Les métiers du savoir face au changement technique
Anne-Marie Bertrand
Le laboratoire « Communication, culture et société » de l’École normale supérieure (ENS, aujourd’hui à Lyon) et le service Études et recherche de la Bibliothèque publique d’information (BPI) coorganisaient cette journée d’études, le 8 janvier dernier, dans le cadre du programme « Écrans et réseaux » mené depuis quelques années par la BPI sur l’évolution de la lecture et de l’écriture entre écrit et écran. En somme, au-delà du titre sibyllin de la journée 1, il s’agissait d’observer et de comprendre les pratiques d’écriture aujourd’hui des « métiers du savoir », ici chercheurs et bibliothécaires, entre changement et permanence, entre Internet et le post-it.
Les champs observés
La marine marchande, l’éducation spécialisée, les chercheurs en chimie ou astronomie, le colloque virtuel Text-e, la bibliothèque de l’ENS furent les exemples présentés au cours de cette journée. Dans chacun des cas, aussi divers soient-ils, l’écriture fut présentée comme enjeu.
Dans le « livre de passerelle », les officiers de quart notent ce qui concerne la marche du navire et fera foi en cas de contentieux ; l’éducateur spécialisé fait son rapport sur l’enfant dont il a la charge pour que les « responsables » décident de son suivi ; les chercheurs en sciences dures utilisent Internet pour s’insérer dans une communauté de chercheurs ; les participants au débat du colloque virtuel, organisé en 2002 par la BPI, prennent place dans une arène où se livrent des joutes orales ; les bibliothécaires de l’ENS font leur travail de bibliothécaire pour ouvrir à temps la bibliothèque déménagée…
Cette dispersion assumée des champs d’observation se doublait de quelques interventions hors champ (Jean-Pierre Durand, Bertrand Calenge) sur l’avenir du métier de bibliothécaire. Autre incertitude sur le contenu de la journée : le singulier de « changement technique » (de quel Changement glorieux et post-moderne s’agissait-il donc ?).
Des pratiques nouvelles ?
Qu’observe-t-on quand on observe la façon dont des groupes professionnels communiquent par écrit ? Il y a ce qu’on voit (des rapports, des messages électroniques, des post-it, des plannings, des notes de service, etc.). Il y a ce qu’on vous dit – « Discours sur l’écriture »… Il y a ce qu’on ne voit pas, ce qu’on ne vous montre pas, et ce qu’on ne vous dit pas. Comment l’observer ?
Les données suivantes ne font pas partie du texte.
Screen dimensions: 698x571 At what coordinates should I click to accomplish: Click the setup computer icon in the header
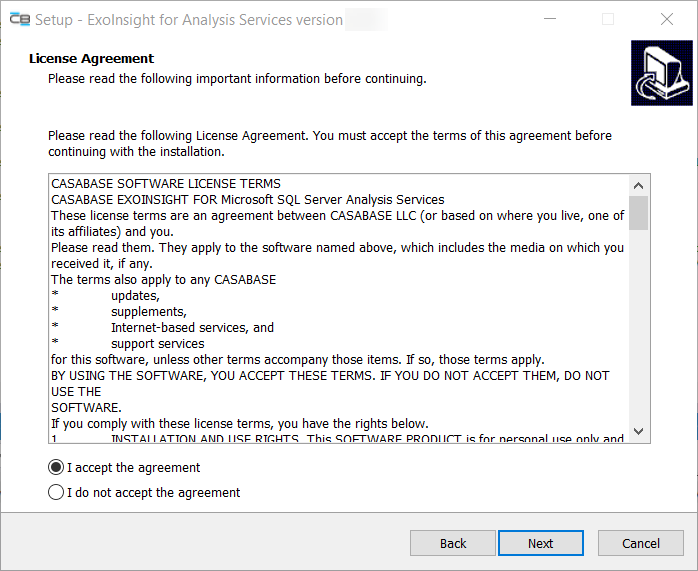point(658,73)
Et comment mesurer ce qui relève du nouveau (les nouvelles technologies) et ce qui relève de l’ancien, du traditionnel – « Je suis résolument continuiste », dit joliment Pierre Delcambre (université Lille III). En écrivant dans le colloque Text-e, les participants s’exposaient – mais qu’y a-t-il de nouveau à cela : la publicité (au sens d’Habermas) est une exposition. Il y a l’émetteur d’un message électronique qui se rend dans le bureau du destinataire pour vérifier que son message est arrivé (vérification vieille comme l’antique). Il y a l’informatique comme mode de rationalisation du travail : ce serait cela, sans doute, la nouveauté.
Cela, et l’explosion des écrits professionnels. Anne-Marie Chartier (Institut national de recherche pédagogique) souligne que l’introduction des formations professionnalisantes à l’université s’accompagne d’une multiplication des écrits sur les pratiques professionnelles (mémoires de DESS, mémoires professionnels à l’IUFM, rapports de stage). Elle voit dans la prolifération de cette production écrite une « fétichisation ahurissante de l’écriture ». L’idée que « tout est publiable » (tout mérite d’être publié) manifeste à la fois la « valorisation inconditionnelle de l’écrit » et le refus de la spécificité de la communication orale. Est-ce que toutes les interventions de tous les colloques doivent être publiées ? Et, plus spécifiquement, une question déontologique se pose : est-ce que tous les écrits professionnels doivent être diffusés ? La mise en cause de pairs ou d’établissements les rend peu « circulables ». La confidentialité des écrits garantit, au contraire, la libre parole – la libre écriture.
Les interventions de cette journée d’étude ne seront pas publiées.